WORK INSTRUCTIONS -
1. List the section headings in the text on the CHEER trial.
2. In the text on the CHEER trial, what CPC score did all survivors of the trial have?
3. In the text on the CHEER trial, give again the part that opens with the words containing "Focus and interventions" and closes with "makes no sense.", replacing "patients" with "participants".

TEXT PROVIDED -
---+---

Focus and interventions
Another critisism would be the rather small number of patients included: 26. While this number was enough to power the study, it’s a quite small group, so the confidence interval of the survival rate is likely to be quite big. Still, an average survival rate of 54% in a group of prolonged cardiac arrest is such an out of the ball park home run that quarreling over the exact figure makes no sense.
It can also be hard to make out exactly what interventions made the biggest difference – but like our sepsis trials have shown, it’s more about having aggressive focus on the issue and doing your basic things right, rather than one or two miracle interventions. For cardiac arrest survival, it is the whole chain of survival that makes the difference.
In cardiac arrest we’re focusing on CPR, but even if this effort is done to increase the chance of restarting the heart, it is really for trying to preserve the brain. Cardio-cerebral-resuscitation. Pure survival numbers doesn’t mean much if they’re all vegetables. In the CHEER study, as in most ECMO studies, they went for good neurological outcome. Meaning CPC 1-2 or similar scoring systems.
In the CHEER trial ALL survivours had a CPC of 1-2! Meaning ALL survivors had good neurological outcome! This is very impressive. Earlier trials have increased CPC 1-2 survivors, but also increased CPC 3-4 survivors, which has been a slight critisism of ECMO CPR – you’re also saving bodies with dead brains. Although I think this is insignificant compared to the large increase in CPC 1-2 in these earlier studies, it’s uplifting to see that results of mostly CPC 1-2 can be achieved. It remains to be seen if these impressive numbers can be replicated – again and again.
We’ve written on mechanical CPR before. How it doesn’t really give better compressions or better outcomes per se, but it facilitates interventions like transportation. Human CPR during transport is probably more for show than providing actual brain perfusion. With mechanical CPR like Autopulse or LUCAS, you can keep good CPR going during transport, and hopefully keep those neurons alive. And for this, mechanical CPR is essential to the chain used in the CHEER study.
The shiny ECMO machine
Talking about the importance of the whole resuscitation chain, I still don’t believe we could have gotten these numbers without the advances in ECMO treatment. That’s where the show stopped earlier: We could do all the basics right. You could have a previously healthy young man with witnessed cardiac arrest and early initiation of good CPR – but if you couldn’t get the heart restarted, you’d soon have to call it. Without ROSC, it was game over. With ECMO, we don’t need ROSC. With ECMO we get ROC. Return Of Circulation.
The whole package
But in addition to the ECMO wonder machine, the focus on aggressively treating this patient group made a big difference, too. The bundle includes many interventions, including the dedication and action from the resus team. So even if the CHEER trial isn’t the big shiny RCT on ECMO many are dreaming about, it does open new vistas just by showing us that a 54% survival rate with good neurological outcome is possible – even in a setting of prolonged cardiac arrest – if everything is done right. Now, that’s something to strive for!
The SAVE-J study:
Extracorporeal cardiopulmonary resuscitation versus conventional cardiopulmonary resuscitation in adults with out-of-hospital cardiac arrest: a prospective observational study, Resuscitation, 2014.

---+---

GIVEN DATA -
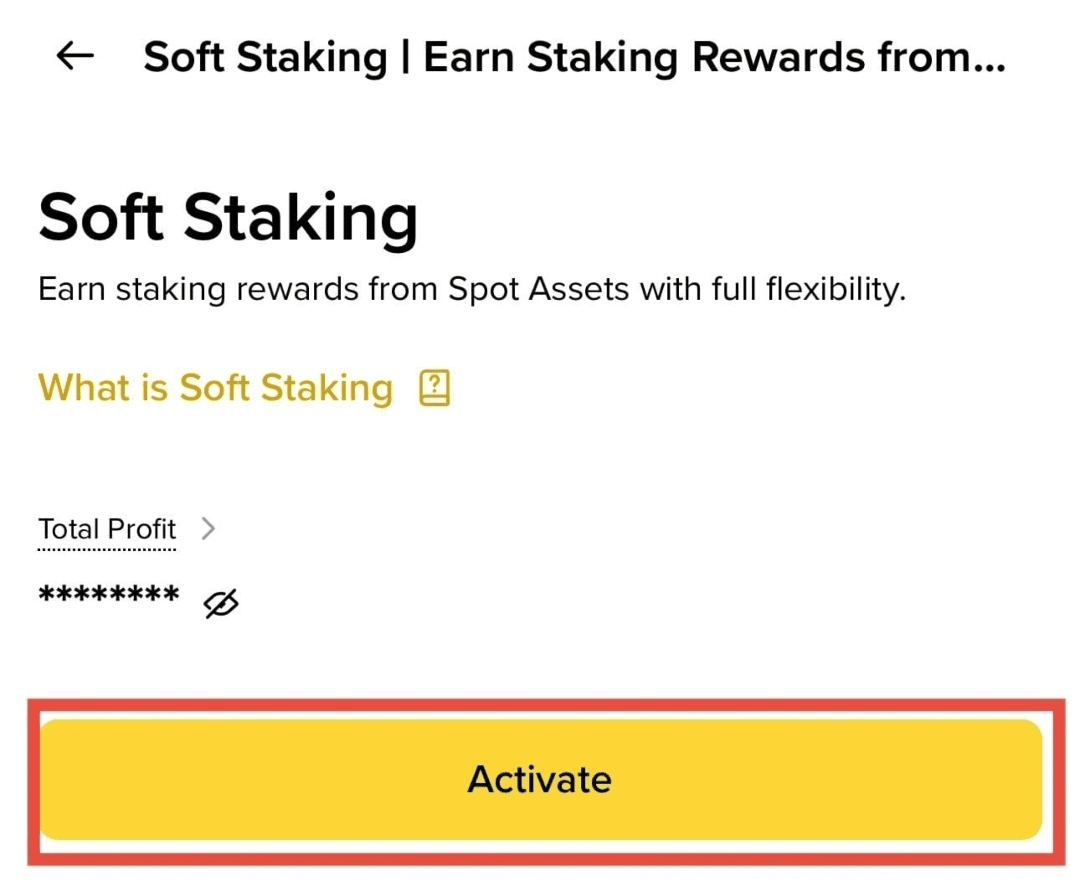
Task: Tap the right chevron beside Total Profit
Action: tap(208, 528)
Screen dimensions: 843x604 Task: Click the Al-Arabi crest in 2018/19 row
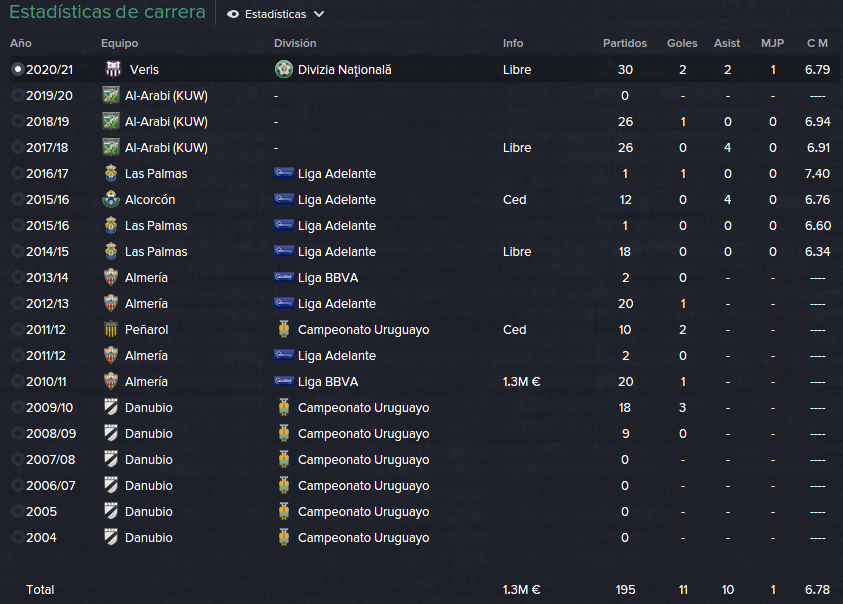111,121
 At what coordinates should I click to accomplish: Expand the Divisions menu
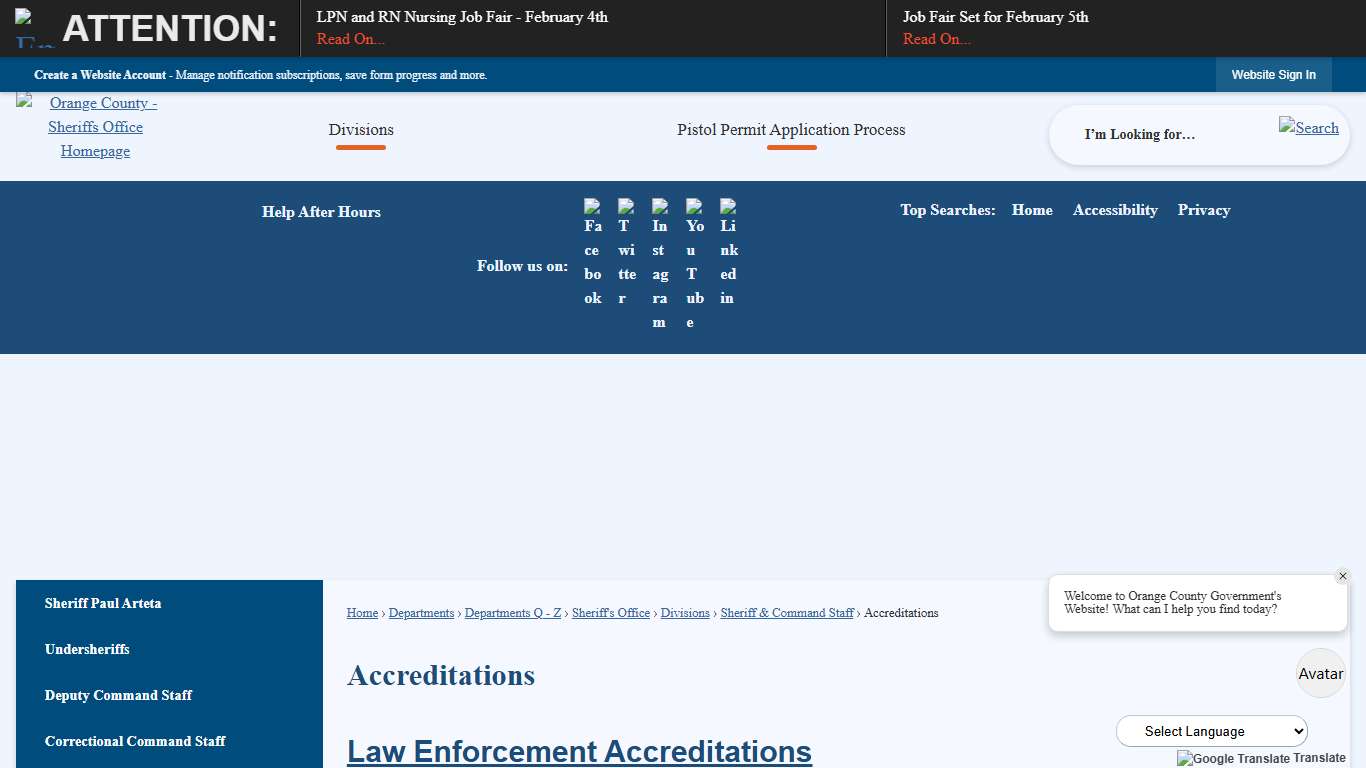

---+---

ANSWERS BY ITEM NUMBER -
1.
- Focus and interventions
- The shiny ECMO machine
- The whole package
- The SAVE-J study

2. All survivors had a CPC of 1-2, meaning good neurological outcome.

3.
Focus and interventions
Another critisism would be the rather small number of participants included: 26. While this number was enough to power the study, it’s a quite small group, so the confidence interval of the survival rate is likely to be quite big. Still, an average survival rate of 54% in a group of prolonged cardiac arrest is such an out of the ball park home run that quarreling over the exact figure makes no sense.